● **What the task requires**: The required output is every record, reproduced exactly.

(Recorded information)

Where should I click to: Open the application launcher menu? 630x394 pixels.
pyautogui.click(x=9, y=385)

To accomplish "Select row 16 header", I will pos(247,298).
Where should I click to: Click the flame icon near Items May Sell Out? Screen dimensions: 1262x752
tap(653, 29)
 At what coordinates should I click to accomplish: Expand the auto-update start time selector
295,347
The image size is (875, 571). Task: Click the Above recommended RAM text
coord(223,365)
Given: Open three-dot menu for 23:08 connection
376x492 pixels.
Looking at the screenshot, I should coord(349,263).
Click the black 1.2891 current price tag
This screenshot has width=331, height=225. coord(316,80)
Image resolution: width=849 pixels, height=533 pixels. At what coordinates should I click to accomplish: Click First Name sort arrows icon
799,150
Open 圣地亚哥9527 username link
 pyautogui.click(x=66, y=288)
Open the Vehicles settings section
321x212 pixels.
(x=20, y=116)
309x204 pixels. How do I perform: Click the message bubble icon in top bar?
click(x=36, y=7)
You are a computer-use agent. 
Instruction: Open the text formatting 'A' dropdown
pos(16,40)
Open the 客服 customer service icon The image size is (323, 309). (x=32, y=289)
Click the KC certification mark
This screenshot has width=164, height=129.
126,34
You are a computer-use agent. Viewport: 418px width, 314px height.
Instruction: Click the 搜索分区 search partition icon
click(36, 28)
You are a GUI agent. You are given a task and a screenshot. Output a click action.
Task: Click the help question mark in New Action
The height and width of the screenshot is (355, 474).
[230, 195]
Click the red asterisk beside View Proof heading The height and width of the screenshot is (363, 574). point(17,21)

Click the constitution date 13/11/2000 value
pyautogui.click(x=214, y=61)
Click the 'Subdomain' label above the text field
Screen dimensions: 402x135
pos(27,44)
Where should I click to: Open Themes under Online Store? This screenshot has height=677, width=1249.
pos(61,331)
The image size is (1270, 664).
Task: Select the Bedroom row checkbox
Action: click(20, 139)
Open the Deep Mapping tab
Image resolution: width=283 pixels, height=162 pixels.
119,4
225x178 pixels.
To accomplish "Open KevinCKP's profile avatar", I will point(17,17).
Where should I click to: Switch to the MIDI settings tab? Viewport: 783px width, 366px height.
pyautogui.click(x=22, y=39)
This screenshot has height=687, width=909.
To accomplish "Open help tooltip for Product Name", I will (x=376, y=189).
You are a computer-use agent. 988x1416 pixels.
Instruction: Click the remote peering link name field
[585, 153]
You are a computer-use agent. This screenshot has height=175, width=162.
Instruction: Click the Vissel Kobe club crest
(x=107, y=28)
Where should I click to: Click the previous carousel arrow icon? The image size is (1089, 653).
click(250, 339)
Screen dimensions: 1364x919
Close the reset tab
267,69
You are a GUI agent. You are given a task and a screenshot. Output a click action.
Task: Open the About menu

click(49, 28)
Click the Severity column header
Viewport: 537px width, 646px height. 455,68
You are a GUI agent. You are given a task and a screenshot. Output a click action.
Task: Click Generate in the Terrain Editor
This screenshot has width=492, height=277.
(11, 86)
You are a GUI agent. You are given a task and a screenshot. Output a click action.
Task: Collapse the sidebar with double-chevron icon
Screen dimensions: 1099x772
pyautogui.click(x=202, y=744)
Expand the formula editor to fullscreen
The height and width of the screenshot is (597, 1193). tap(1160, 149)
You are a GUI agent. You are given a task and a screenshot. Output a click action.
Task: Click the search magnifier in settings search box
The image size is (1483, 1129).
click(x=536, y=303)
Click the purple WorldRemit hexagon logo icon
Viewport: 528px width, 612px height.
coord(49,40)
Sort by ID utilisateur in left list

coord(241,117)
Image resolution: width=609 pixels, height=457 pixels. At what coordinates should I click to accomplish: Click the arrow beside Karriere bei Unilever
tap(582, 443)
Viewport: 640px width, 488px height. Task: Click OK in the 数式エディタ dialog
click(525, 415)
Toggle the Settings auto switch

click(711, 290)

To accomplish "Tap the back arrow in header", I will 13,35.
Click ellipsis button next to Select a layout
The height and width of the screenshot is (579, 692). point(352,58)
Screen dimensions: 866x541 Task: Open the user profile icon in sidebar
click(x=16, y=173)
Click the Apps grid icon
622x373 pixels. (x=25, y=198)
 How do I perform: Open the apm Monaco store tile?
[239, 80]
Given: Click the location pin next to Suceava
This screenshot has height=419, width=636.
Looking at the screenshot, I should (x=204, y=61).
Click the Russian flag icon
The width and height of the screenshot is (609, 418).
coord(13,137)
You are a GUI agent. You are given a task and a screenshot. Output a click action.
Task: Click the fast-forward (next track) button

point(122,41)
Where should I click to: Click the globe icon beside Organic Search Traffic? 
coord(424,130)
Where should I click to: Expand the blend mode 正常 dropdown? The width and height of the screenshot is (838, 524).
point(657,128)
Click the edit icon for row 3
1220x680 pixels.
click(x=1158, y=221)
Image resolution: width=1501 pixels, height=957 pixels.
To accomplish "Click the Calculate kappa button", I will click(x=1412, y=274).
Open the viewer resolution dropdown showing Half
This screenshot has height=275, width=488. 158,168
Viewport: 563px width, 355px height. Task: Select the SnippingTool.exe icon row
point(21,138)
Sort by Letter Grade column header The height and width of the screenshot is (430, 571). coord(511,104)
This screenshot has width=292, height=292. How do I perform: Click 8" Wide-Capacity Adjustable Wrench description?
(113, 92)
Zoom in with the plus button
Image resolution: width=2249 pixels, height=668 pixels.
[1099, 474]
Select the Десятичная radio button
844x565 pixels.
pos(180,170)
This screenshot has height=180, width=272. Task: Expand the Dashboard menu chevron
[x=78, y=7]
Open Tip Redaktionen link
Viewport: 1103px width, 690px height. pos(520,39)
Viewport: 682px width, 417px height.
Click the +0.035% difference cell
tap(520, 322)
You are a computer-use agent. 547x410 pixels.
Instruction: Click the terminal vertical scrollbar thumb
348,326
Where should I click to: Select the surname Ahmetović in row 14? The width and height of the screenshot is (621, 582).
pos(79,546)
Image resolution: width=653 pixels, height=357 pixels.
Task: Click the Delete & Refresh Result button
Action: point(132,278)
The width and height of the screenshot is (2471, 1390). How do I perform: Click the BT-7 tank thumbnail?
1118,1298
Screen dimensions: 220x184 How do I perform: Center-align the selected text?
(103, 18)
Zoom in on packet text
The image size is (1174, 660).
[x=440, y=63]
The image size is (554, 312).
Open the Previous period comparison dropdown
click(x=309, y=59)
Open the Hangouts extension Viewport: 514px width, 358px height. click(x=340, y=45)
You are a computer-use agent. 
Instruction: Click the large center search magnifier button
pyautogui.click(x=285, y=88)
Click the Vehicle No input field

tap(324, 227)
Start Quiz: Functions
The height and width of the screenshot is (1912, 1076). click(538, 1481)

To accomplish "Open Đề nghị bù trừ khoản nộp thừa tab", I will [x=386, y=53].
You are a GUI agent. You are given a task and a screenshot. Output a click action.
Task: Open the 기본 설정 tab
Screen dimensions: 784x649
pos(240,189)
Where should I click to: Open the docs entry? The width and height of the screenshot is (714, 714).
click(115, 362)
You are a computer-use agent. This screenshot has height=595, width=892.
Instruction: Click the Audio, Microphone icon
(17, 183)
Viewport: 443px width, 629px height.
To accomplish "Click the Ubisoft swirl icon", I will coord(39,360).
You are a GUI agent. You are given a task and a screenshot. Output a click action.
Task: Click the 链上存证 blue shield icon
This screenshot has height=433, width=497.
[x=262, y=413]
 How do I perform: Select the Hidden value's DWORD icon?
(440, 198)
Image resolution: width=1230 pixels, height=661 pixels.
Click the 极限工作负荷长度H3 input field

(End Recorded information)

● **Problem solution**:
Where should I click to: Open the application launcher menu? 630x394 pixels.
pyautogui.click(x=9, y=385)

To accomplish "Select row 16 header", I will pos(247,298).
Where should I click to: Click the flame icon near Items May Sell Out? Screen dimensions: 1262x752
tap(653, 29)
 At what coordinates should I click to accomplish: Expand the auto-update start time selector
295,347
The image size is (875, 571). Task: Click the Above recommended RAM text
coord(223,365)
Given: Open three-dot menu for 23:08 connection
376x492 pixels.
Looking at the screenshot, I should coord(349,263).
Click the black 1.2891 current price tag
This screenshot has width=331, height=225. coord(316,80)
Image resolution: width=849 pixels, height=533 pixels. At what coordinates should I click to accomplish: Click First Name sort arrows icon
799,150
Open 圣地亚哥9527 username link
 pyautogui.click(x=66, y=288)
Open the Vehicles settings section
321x212 pixels.
(x=20, y=116)
309x204 pixels. How do I perform: Click the message bubble icon in top bar?
click(x=36, y=7)
You are a computer-use agent. 
Instruction: Open the text formatting 'A' dropdown
pos(16,40)
Open the 客服 customer service icon The image size is (323, 309). (x=32, y=289)
Click the KC certification mark
This screenshot has width=164, height=129.
126,34
You are a computer-use agent. Viewport: 418px width, 314px height.
Instruction: Click the 搜索分区 search partition icon
click(36, 28)
You are a GUI agent. You are given a task and a screenshot. Output a click action.
Task: Click the help question mark in New Action
The height and width of the screenshot is (355, 474).
[230, 195]
Click the red asterisk beside View Proof heading The height and width of the screenshot is (363, 574). point(17,21)

Click the constitution date 13/11/2000 value
pyautogui.click(x=214, y=61)
Click the 'Subdomain' label above the text field
Screen dimensions: 402x135
pos(27,44)
Where should I click to: Open Themes under Online Store? This screenshot has height=677, width=1249.
pos(61,331)
The image size is (1270, 664).
Task: Select the Bedroom row checkbox
Action: click(20, 139)
Open the Deep Mapping tab
Image resolution: width=283 pixels, height=162 pixels.
119,4
225x178 pixels.
To accomplish "Open KevinCKP's profile avatar", I will point(17,17).
Where should I click to: Switch to the MIDI settings tab? Viewport: 783px width, 366px height.
pyautogui.click(x=22, y=39)
This screenshot has height=687, width=909.
To accomplish "Open help tooltip for Product Name", I will (x=376, y=189).
You are a computer-use agent. 988x1416 pixels.
Instruction: Click the remote peering link name field
[585, 153]
You are a computer-use agent. This screenshot has height=175, width=162.
Instruction: Click the Vissel Kobe club crest
(x=107, y=28)
Where should I click to: Click the previous carousel arrow icon? The image size is (1089, 653).
click(250, 339)
Screen dimensions: 1364x919
Close the reset tab
267,69
You are a GUI agent. You are given a task and a screenshot. Output a click action.
Task: Open the About menu

click(49, 28)
Click the Severity column header
Viewport: 537px width, 646px height. 455,68
You are a GUI agent. You are given a task and a screenshot. Output a click action.
Task: Click Generate in the Terrain Editor
This screenshot has width=492, height=277.
(11, 86)
You are a GUI agent. You are given a task and a screenshot. Output a click action.
Task: Collapse the sidebar with double-chevron icon
Screen dimensions: 1099x772
pyautogui.click(x=202, y=744)
Expand the formula editor to fullscreen
The height and width of the screenshot is (597, 1193). tap(1160, 149)
You are a GUI agent. You are given a task and a screenshot. Output a click action.
Task: Click the search magnifier in settings search box
The image size is (1483, 1129).
click(x=536, y=303)
Click the purple WorldRemit hexagon logo icon
Viewport: 528px width, 612px height.
coord(49,40)
Sort by ID utilisateur in left list

coord(241,117)
Image resolution: width=609 pixels, height=457 pixels. At what coordinates should I click to accomplish: Click the arrow beside Karriere bei Unilever
tap(582, 443)
Viewport: 640px width, 488px height. Task: Click OK in the 数式エディタ dialog
click(525, 415)
Toggle the Settings auto switch

click(711, 290)

To accomplish "Tap the back arrow in header", I will 13,35.
Click ellipsis button next to Select a layout
The height and width of the screenshot is (579, 692). point(352,58)
Screen dimensions: 866x541 Task: Open the user profile icon in sidebar
click(x=16, y=173)
Click the Apps grid icon
622x373 pixels. (x=25, y=198)
 How do I perform: Open the apm Monaco store tile?
[239, 80]
Given: Click the location pin next to Suceava
This screenshot has height=419, width=636.
Looking at the screenshot, I should (x=204, y=61).
Click the Russian flag icon
The width and height of the screenshot is (609, 418).
coord(13,137)
You are a GUI agent. You are given a task and a screenshot. Output a click action.
Task: Click the fast-forward (next track) button

point(122,41)
Where should I click to: Click the globe icon beside Organic Search Traffic? 
coord(424,130)
Where should I click to: Expand the blend mode 正常 dropdown? The width and height of the screenshot is (838, 524).
point(657,128)
Click the edit icon for row 3
1220x680 pixels.
click(x=1158, y=221)
Image resolution: width=1501 pixels, height=957 pixels.
To accomplish "Click the Calculate kappa button", I will click(x=1412, y=274).
Open the viewer resolution dropdown showing Half
This screenshot has height=275, width=488. 158,168
Viewport: 563px width, 355px height. Task: Select the SnippingTool.exe icon row
point(21,138)
Sort by Letter Grade column header The height and width of the screenshot is (430, 571). coord(511,104)
This screenshot has width=292, height=292. How do I perform: Click 8" Wide-Capacity Adjustable Wrench description?
(113, 92)
Zoom in with the plus button
Image resolution: width=2249 pixels, height=668 pixels.
[1099, 474]
Select the Десятичная radio button
844x565 pixels.
pos(180,170)
This screenshot has height=180, width=272. Task: Expand the Dashboard menu chevron
[x=78, y=7]
Open Tip Redaktionen link
Viewport: 1103px width, 690px height. pos(520,39)
Viewport: 682px width, 417px height.
Click the +0.035% difference cell
tap(520, 322)
You are a computer-use agent. 547x410 pixels.
Instruction: Click the terminal vertical scrollbar thumb
348,326
Where should I click to: Select the surname Ahmetović in row 14? The width and height of the screenshot is (621, 582).
pos(79,546)
Image resolution: width=653 pixels, height=357 pixels.
Task: Click the Delete & Refresh Result button
Action: point(132,278)
The width and height of the screenshot is (2471, 1390). How do I perform: Click the BT-7 tank thumbnail?
1118,1298
Screen dimensions: 220x184 How do I perform: Center-align the selected text?
(103, 18)
Zoom in on packet text
The image size is (1174, 660).
[x=440, y=63]
The image size is (554, 312).
Open the Previous period comparison dropdown
click(x=309, y=59)
Open the Hangouts extension Viewport: 514px width, 358px height. click(x=340, y=45)
You are a computer-use agent. 
Instruction: Click the large center search magnifier button
pyautogui.click(x=285, y=88)
Click the Vehicle No input field

tap(324, 227)
Start Quiz: Functions
The height and width of the screenshot is (1912, 1076). click(538, 1481)

To accomplish "Open Đề nghị bù trừ khoản nộp thừa tab", I will [x=386, y=53].
You are a GUI agent. You are given a task and a screenshot. Output a click action.
Task: Open the 기본 설정 tab
Screen dimensions: 784x649
pos(240,189)
Where should I click to: Open the docs entry? The width and height of the screenshot is (714, 714).
click(115, 362)
You are a computer-use agent. This screenshot has height=595, width=892.
Instruction: Click the Audio, Microphone icon
(17, 183)
Viewport: 443px width, 629px height.
To accomplish "Click the Ubisoft swirl icon", I will coord(39,360).
You are a GUI agent. You are given a task and a screenshot. Output a click action.
Task: Click the 链上存证 blue shield icon
This screenshot has height=433, width=497.
[x=262, y=413]
 How do I perform: Select the Hidden value's DWORD icon?
(440, 198)
Image resolution: width=1230 pixels, height=661 pixels.
Click the 极限工作负荷长度H3 input field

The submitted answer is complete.